**PROBLEM TO WORK ON:** All of the entries must be duplicated exactly.

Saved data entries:
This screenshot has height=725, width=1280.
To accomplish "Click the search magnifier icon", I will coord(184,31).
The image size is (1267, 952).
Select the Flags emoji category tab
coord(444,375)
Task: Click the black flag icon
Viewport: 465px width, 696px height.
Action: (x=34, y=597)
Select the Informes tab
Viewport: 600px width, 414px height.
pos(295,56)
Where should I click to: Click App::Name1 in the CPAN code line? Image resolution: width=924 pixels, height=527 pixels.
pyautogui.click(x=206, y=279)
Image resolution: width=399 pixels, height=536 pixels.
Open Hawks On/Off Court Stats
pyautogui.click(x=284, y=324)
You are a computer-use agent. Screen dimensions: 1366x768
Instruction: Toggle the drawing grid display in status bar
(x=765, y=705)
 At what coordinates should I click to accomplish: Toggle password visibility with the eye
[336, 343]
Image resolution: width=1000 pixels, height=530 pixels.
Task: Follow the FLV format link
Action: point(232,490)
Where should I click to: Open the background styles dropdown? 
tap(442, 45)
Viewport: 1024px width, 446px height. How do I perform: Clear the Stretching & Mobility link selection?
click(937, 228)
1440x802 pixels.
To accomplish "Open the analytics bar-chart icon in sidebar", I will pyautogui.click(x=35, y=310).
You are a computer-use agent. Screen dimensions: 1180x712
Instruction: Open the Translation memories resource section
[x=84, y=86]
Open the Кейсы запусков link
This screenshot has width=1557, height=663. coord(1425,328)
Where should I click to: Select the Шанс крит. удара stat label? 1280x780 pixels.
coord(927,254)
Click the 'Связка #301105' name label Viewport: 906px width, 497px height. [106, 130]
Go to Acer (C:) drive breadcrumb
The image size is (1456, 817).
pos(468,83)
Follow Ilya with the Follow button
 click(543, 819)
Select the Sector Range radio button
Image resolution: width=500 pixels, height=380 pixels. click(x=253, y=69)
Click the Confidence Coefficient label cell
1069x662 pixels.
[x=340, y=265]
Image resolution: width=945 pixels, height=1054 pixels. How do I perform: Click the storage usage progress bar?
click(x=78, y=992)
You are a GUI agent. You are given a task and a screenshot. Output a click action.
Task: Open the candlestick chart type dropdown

**ANSWER TO THE PROBLEM:**
This screenshot has height=725, width=1280.
To accomplish "Click the search magnifier icon", I will coord(184,31).
The image size is (1267, 952).
Select the Flags emoji category tab
coord(444,375)
Task: Click the black flag icon
Viewport: 465px width, 696px height.
Action: (x=34, y=597)
Select the Informes tab
Viewport: 600px width, 414px height.
pos(295,56)
Where should I click to: Click App::Name1 in the CPAN code line? Image resolution: width=924 pixels, height=527 pixels.
pyautogui.click(x=206, y=279)
Image resolution: width=399 pixels, height=536 pixels.
Open Hawks On/Off Court Stats
pyautogui.click(x=284, y=324)
You are a computer-use agent. Screen dimensions: 1366x768
Instruction: Toggle the drawing grid display in status bar
(x=765, y=705)
 At what coordinates should I click to accomplish: Toggle password visibility with the eye
[336, 343]
Image resolution: width=1000 pixels, height=530 pixels.
Task: Follow the FLV format link
Action: point(232,490)
Where should I click to: Open the background styles dropdown? 
tap(442, 45)
Viewport: 1024px width, 446px height. How do I perform: Clear the Stretching & Mobility link selection?
click(937, 228)
1440x802 pixels.
To accomplish "Open the analytics bar-chart icon in sidebar", I will pyautogui.click(x=35, y=310).
You are a computer-use agent. Screen dimensions: 1180x712
Instruction: Open the Translation memories resource section
[x=84, y=86]
Open the Кейсы запусков link
This screenshot has width=1557, height=663. coord(1425,328)
Where should I click to: Select the Шанс крит. удара stat label? 1280x780 pixels.
coord(927,254)
Click the 'Связка #301105' name label Viewport: 906px width, 497px height. [106, 130]
Go to Acer (C:) drive breadcrumb
The image size is (1456, 817).
pos(468,83)
Follow Ilya with the Follow button
 click(543, 819)
Select the Sector Range radio button
Image resolution: width=500 pixels, height=380 pixels. click(x=253, y=69)
Click the Confidence Coefficient label cell
1069x662 pixels.
[x=340, y=265]
Image resolution: width=945 pixels, height=1054 pixels. How do I perform: Click the storage usage progress bar?
click(x=78, y=992)
You are a GUI agent. You are given a task and a screenshot. Output a click action.
Task: Open the candlestick chart type dropdown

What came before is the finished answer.